Lübeck | Die Aufforderung ist deutlich und ein Vorwurf nicht zu überhören: "Es sollte auch für Wirtschaft und Industrie selbstverständlich sein, gegen den Aufmarsch der Rechten zu protestieren", verlangt Hans-Ernst Böttcher, Landgerichtspräsident a.D.: "Das müsste Lübeck mindestens so ernst nehmen wie die Bewerbung um die Stadt der Wissenschaft. Die Frage ist doch immer, welches Bild von sich die Stadt nach außen trägt."
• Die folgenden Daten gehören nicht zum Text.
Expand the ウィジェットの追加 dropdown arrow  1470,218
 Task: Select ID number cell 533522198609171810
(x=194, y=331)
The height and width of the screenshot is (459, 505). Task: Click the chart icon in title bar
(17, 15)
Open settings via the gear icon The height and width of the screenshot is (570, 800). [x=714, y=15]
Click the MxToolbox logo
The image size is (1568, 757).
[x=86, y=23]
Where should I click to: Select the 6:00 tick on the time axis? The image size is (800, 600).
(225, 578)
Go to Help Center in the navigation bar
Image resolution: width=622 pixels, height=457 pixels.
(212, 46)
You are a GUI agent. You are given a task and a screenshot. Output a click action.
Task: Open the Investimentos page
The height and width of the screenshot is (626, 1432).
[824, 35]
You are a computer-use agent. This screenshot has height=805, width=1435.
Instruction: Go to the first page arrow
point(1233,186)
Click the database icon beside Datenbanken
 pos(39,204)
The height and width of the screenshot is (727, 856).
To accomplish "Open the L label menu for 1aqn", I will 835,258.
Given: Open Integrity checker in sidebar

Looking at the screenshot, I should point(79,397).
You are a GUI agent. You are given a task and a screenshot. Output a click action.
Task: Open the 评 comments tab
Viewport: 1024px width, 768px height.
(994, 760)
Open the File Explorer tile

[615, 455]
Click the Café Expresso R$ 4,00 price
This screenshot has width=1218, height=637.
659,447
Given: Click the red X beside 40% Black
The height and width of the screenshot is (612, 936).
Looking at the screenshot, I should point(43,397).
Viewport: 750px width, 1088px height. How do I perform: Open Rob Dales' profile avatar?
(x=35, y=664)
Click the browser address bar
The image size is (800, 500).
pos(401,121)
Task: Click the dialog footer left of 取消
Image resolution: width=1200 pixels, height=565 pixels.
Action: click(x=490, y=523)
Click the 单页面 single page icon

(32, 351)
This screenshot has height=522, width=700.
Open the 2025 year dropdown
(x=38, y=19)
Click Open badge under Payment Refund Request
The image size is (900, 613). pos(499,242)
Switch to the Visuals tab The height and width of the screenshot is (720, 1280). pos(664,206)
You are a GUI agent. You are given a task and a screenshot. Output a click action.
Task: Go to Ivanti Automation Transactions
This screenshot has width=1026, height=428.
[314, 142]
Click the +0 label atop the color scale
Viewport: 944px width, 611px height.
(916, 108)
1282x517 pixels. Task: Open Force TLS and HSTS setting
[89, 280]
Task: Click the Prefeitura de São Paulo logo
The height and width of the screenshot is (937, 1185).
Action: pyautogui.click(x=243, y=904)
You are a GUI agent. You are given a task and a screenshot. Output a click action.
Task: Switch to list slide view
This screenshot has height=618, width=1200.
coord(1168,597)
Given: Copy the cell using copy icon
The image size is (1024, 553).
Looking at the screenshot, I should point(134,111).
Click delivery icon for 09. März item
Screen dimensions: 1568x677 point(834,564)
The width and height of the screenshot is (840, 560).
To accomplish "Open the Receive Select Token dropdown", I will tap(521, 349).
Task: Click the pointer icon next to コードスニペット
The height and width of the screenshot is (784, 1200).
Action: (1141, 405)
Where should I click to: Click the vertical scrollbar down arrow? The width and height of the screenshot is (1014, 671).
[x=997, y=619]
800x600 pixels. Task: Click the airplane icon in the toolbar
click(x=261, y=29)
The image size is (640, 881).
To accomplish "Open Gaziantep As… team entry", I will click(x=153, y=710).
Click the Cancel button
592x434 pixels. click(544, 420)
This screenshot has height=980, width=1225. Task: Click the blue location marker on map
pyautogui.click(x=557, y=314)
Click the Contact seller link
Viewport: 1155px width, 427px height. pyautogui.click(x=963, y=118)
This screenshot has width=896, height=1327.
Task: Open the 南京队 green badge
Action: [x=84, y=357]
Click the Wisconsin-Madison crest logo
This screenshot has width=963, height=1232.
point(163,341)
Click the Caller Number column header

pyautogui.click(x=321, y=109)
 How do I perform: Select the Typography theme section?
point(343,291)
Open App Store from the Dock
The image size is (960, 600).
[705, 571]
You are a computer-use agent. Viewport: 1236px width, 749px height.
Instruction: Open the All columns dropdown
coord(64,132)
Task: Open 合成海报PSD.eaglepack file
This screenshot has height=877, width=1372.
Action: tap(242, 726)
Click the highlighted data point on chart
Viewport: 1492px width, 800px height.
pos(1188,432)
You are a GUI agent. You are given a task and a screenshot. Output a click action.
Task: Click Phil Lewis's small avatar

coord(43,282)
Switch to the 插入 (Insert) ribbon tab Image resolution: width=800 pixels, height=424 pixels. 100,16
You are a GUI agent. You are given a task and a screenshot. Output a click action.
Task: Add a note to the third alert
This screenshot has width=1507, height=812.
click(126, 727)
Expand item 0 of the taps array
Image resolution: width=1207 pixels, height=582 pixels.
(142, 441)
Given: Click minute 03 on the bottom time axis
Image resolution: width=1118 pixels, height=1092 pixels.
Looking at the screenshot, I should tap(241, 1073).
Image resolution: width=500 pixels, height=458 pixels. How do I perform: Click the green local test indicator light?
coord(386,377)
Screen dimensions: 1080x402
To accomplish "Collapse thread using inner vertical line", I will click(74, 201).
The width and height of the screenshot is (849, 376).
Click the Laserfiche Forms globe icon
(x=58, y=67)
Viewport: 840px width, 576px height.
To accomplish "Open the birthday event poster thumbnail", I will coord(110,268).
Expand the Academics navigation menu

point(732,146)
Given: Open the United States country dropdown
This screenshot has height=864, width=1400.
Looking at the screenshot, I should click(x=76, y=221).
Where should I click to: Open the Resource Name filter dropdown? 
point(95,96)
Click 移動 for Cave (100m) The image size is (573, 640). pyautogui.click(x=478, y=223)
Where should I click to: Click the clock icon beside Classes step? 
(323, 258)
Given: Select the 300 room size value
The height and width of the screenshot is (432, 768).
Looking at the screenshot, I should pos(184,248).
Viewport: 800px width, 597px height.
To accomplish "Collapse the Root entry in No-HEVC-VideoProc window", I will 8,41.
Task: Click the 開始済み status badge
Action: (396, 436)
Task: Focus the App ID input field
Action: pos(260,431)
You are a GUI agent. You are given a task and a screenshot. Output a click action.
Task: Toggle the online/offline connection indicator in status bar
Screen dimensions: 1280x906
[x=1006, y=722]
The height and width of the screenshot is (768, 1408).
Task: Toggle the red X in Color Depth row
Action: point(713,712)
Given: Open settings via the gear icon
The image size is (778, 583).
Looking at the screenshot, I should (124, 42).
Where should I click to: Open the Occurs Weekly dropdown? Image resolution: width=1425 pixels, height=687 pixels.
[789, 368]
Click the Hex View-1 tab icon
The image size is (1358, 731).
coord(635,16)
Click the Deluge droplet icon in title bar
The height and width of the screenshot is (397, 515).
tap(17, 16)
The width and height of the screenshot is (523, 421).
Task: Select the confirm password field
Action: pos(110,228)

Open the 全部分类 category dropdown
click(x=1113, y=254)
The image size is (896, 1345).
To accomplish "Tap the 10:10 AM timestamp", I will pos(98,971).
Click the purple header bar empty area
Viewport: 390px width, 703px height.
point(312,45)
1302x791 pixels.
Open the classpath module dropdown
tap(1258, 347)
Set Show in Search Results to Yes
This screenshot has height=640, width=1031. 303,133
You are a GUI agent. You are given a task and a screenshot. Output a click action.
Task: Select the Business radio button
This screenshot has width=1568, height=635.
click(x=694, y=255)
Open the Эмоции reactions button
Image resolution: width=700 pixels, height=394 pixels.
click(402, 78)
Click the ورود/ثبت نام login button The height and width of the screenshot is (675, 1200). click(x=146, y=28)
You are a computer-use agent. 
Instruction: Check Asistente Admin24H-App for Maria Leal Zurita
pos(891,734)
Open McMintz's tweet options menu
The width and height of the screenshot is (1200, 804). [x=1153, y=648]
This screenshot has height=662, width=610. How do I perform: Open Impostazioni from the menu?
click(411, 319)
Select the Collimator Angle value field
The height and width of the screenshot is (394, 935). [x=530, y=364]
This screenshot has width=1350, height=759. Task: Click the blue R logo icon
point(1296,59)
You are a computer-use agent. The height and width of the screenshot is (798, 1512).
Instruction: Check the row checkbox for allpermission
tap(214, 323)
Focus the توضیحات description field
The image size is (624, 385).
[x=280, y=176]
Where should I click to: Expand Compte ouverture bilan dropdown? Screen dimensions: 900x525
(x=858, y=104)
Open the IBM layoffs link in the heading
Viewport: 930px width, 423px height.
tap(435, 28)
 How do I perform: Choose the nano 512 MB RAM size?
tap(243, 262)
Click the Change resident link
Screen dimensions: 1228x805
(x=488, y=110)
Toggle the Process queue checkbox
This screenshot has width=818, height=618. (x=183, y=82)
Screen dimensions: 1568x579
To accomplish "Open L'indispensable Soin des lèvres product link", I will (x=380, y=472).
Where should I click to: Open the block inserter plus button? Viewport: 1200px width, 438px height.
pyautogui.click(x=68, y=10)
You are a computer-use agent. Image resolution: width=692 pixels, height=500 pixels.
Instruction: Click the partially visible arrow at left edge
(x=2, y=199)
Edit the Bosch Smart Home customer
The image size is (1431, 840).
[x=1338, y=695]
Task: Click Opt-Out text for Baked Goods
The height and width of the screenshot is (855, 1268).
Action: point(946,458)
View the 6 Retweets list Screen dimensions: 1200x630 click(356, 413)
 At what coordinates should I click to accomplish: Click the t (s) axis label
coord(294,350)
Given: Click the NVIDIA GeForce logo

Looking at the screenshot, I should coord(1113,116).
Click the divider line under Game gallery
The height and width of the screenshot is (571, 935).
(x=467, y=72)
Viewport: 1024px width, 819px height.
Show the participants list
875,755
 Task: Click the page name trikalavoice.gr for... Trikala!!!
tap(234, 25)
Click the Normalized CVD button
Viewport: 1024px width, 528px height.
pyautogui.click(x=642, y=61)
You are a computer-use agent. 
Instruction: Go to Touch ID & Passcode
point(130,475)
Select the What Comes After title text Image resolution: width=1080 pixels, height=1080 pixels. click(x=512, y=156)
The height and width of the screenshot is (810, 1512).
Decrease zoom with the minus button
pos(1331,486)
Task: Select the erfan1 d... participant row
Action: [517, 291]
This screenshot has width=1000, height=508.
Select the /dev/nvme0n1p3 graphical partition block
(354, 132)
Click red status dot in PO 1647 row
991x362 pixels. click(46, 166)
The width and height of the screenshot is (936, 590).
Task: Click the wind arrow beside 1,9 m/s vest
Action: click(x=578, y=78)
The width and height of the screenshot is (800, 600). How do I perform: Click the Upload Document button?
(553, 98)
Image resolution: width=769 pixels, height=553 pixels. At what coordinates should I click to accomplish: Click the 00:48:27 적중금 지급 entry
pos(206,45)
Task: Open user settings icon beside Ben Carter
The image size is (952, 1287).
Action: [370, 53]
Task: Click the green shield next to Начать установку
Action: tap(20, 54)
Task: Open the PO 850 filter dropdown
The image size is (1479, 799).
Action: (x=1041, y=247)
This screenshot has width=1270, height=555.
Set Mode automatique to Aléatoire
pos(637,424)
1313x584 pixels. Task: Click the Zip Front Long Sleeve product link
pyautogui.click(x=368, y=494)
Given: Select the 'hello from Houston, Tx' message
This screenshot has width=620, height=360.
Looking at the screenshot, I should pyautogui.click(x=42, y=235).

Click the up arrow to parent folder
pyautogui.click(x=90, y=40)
"Wie umgehen mit dem jährlichen Neonazi-Aufmarsch?" So lautete die Frage der Podiumsdiskussion im St. Lorenz-Gemeindehaus - einem Ort mit Symbolkraft: Im Hauptbahnhof, schräg gegenüber, kommen alljährlich die Rechtsradikalen an, um zum Jahrestag der Bombardierung Lübecks durch die Straßen zu ziehen. Am 26. März wird es wieder soweit sein, aber hörbar wie selten zuvor artikuliert sich 2011 schon im Vorwege der friedliche Widerstand. Grund: In diesem Jahr werden drei der vier 1943 von den Nazis ermordeten Lübecker Märtyrer selig gesprochen. Wie das Gedenken an sie heute umgesetzt werden könne, erörterten neben Böttcher die Historikerin Ingaburgh Klatt (Leiterin Kulturforum Burgkloster), Stefan Schad (DGB), Joachim Nolte, beim Ev.-Luth. Kirchenkreis Lübeck-Lauenburg beauftragt für "Kirche gegen Rechtsextremismus", und Joachim Kirchhoff , Pfarrer an der katholischen Kirchengemeinde St. Birgitta. Flagge zeigen gegen Rechts, lautet der Konsens der Runde, die von Mechthild Mäsker (NDR) moderiert wurde. Wie Böttcher mahnten Kirchhoff und Schad ein klares Votum von Handel und Industrie an. "Ich wünsche mir, dass auch die Wirtschaft endlich aufwacht. Einfach nur jammern, dass am Tag des Aufmarsches der Umsatz zurück geht, das reicht nicht", so Schad. Sein Vorschlag: Geschäfte geschlossen halten und mitprotestieren.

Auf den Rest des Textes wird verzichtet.